Required work -
Which lines hold the word "agent"? Copy each of them from the material.

Data for processing -
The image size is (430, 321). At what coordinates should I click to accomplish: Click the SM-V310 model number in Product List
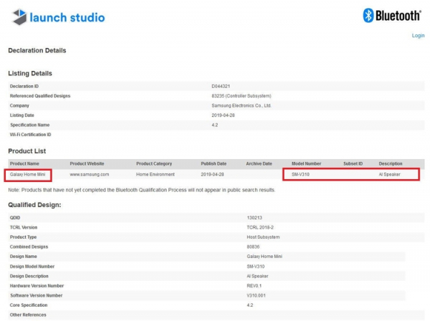click(301, 174)
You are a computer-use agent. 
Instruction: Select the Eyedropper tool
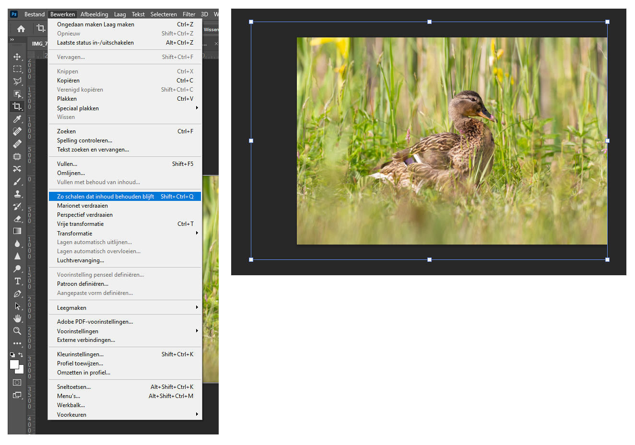[x=17, y=119]
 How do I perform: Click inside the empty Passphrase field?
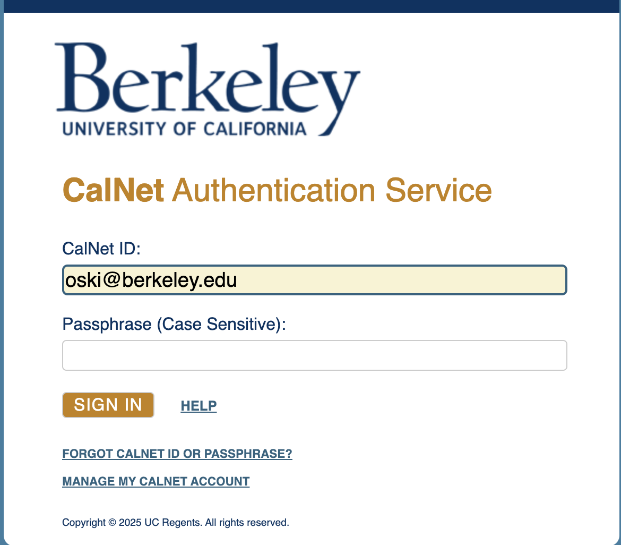coord(314,355)
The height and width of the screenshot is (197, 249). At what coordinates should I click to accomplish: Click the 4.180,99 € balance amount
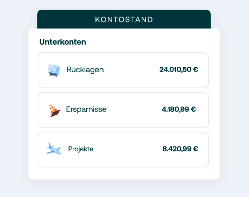tap(179, 109)
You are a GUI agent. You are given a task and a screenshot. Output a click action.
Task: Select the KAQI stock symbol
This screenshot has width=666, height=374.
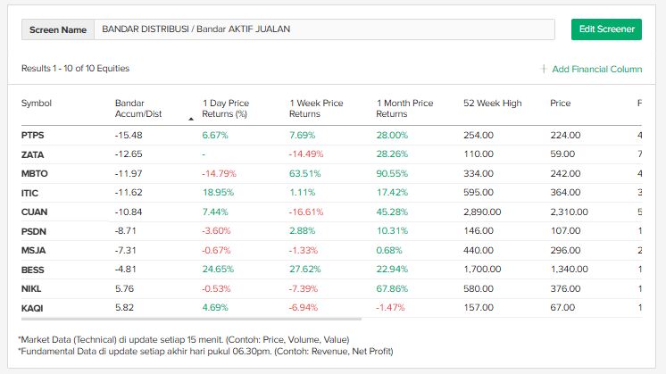click(x=33, y=309)
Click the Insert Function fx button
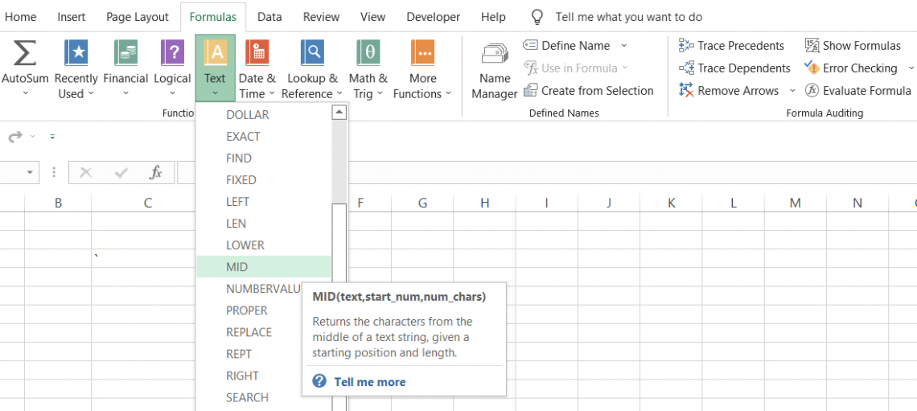This screenshot has height=411, width=917. [156, 173]
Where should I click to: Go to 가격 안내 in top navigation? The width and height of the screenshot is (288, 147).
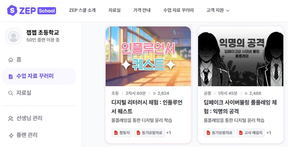[142, 10]
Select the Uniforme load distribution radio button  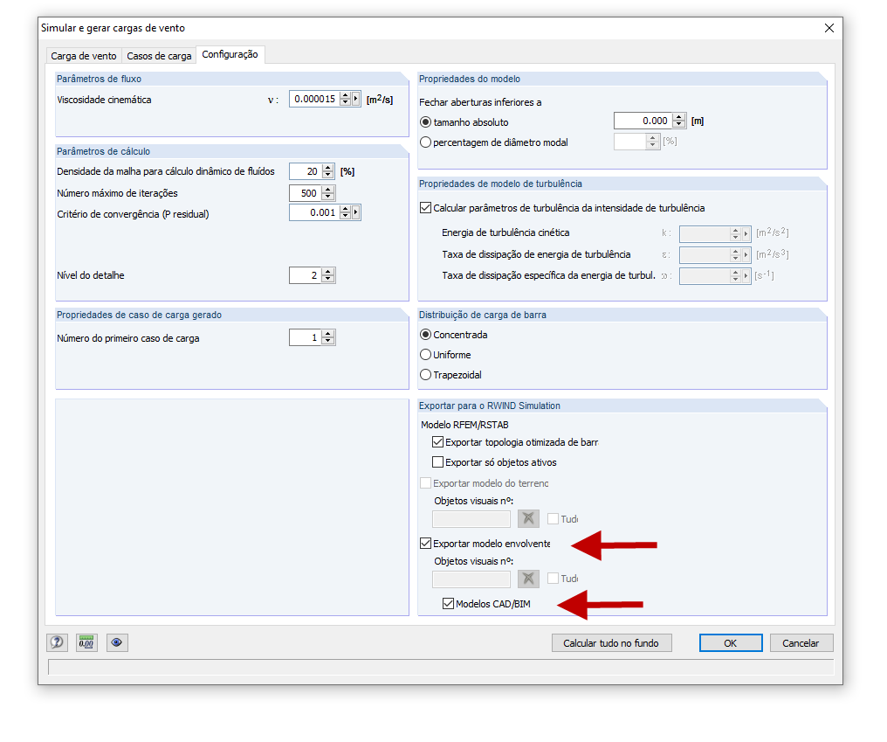click(x=425, y=355)
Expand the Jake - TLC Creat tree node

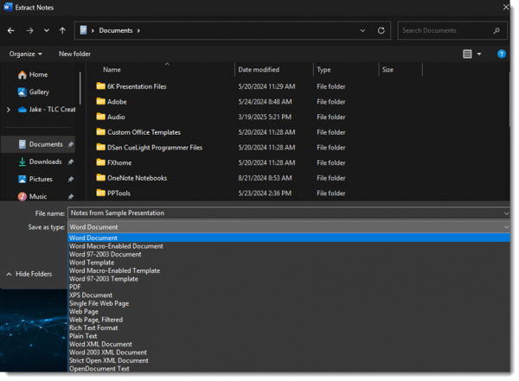[x=9, y=110]
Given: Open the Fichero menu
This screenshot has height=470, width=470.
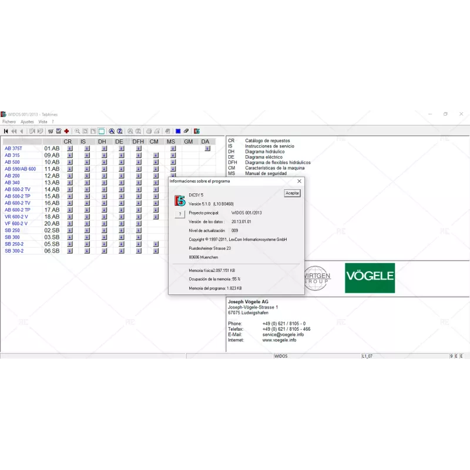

Response box -
You are a computer-use agent. 
You are a GUI agent. You are given a task and a screenshot. Output a click action.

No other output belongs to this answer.